Production d’acide carminique dans A. nidulans
La dernière étape de la formation d’acide carminique implique la C-glucosylation de l’acide kermésique (Fig. 5 bis). L’enzyme responsable de cette étape dans la voie de biosynthèse de l’acide carminique a déjà été identifiée chez D. coccus et caractérisée par une expression hétérologue chez S. cerevisiae8. Nous avons donc inséré le gène codant UGT2, optimisé pour l’expression chez A. nidulans, dans le locus IS4 de la souche de référence NID2252, et pour compléter la voie de biosynthèse semi-naturelle de l’acide carminique chez A. nidulans, dans le même locus de la souche co-exprimant ZhuI, ZhuJ et OKS. L’expression de l’UGT2 seule dans la souche de référence n’a pas affecté l’apparence de la couleur du milieu de croissance ni le profil métabolique d’A. nidulans par rapport à la souche de référence NID2252 (Fig. 5b, c). En revanche, la co-expression d’OKS, de ZhuI, de ZhuJ et d’UGT2 a donné lieu à une coloration rouge du milieu, ce qui suggère qu’un ou des colorants plus solubles dans l’eau se sont formés (Fig. 5b). L’analyse ciblée de la LC-HRMS de cette souche a confirmé la formation d’acide carminique22 (Fichier supplémentaire, Fig. 13), ainsi que dcII9, 23 et un isomère dcII (Fichier supplémentaire, Fig. 14), montrant que UGT2 était fonctionnel en A. nidulans et pourrait compléter avec succès la voie biosynthétique (Fig. 5c). L’identification positive de l’acide carminique et du dcII a été basée sur des temps de rétention similaires, des spectres UV, des modèles de fragmentation MS et MS/ MS pour les étalons purs des deux composés. Trois isomères de l’acide carminique ont été décrits dans la littérature (acide carminique, DCIV et DCVII) par Stathopoulou et al.23, les trois montrent des temps de rétention différents dans l’analyse basée sur LC-MS / MS. Dans notre analyse, nous n’avons détecté que de l’acide carminique et non du DCIV et du DCVII sur la base du temps de rétention et du modèle de fragmentation de l’étalon d’acide carminique authentique isolé de D. coccus (fichier supplémentaire, Fig. 13). Ensemble, nos données démontrent fermement qu’il est possible de produire de l’acide carminique chez A. nidulans sur la base d’une voie semi-naturelle.
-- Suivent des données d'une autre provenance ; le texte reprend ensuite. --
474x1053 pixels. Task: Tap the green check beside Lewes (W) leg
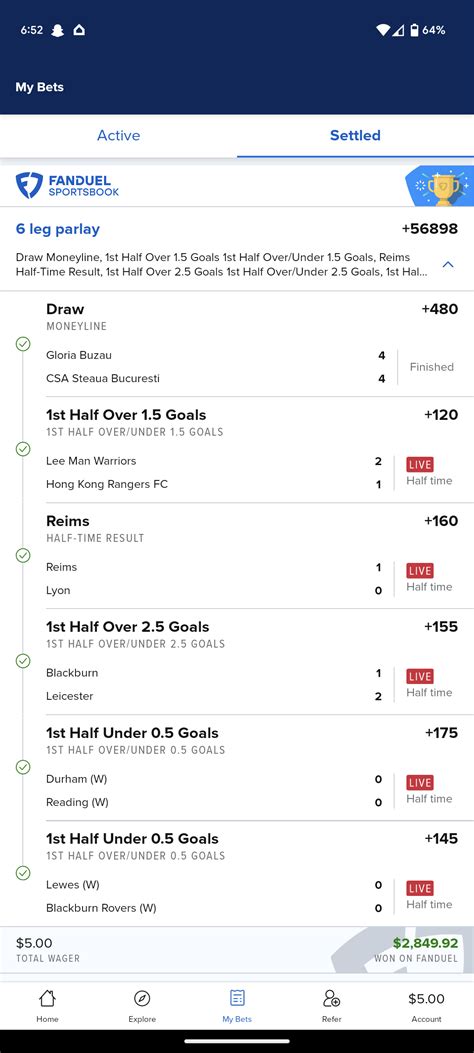point(23,873)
Étape de glucosylation pour la formation d’acide carminique. (a) La glucosyltransférase UGT2 de Dactylopius coccus accepte à la fois l’acide kermésique et l’acide flavokermésique comme substrats, ce qui entraîne la formation d’acide carminique et de dcII, respectivement. (b) L’effet phénotypique de l’expression de l’UGT2 seule et en combinaison avec les PKS synthétiques dans le fond NID2252 Aspergillus nidulans, photos prises après sept jours d’incubation. (c) Analyse métabolique ciblée pour la production de composés glucosylés, par exemple l’acide carminique (rouge) et le chromatogramme de pic de base superposé au dcII (orange) (gris clair).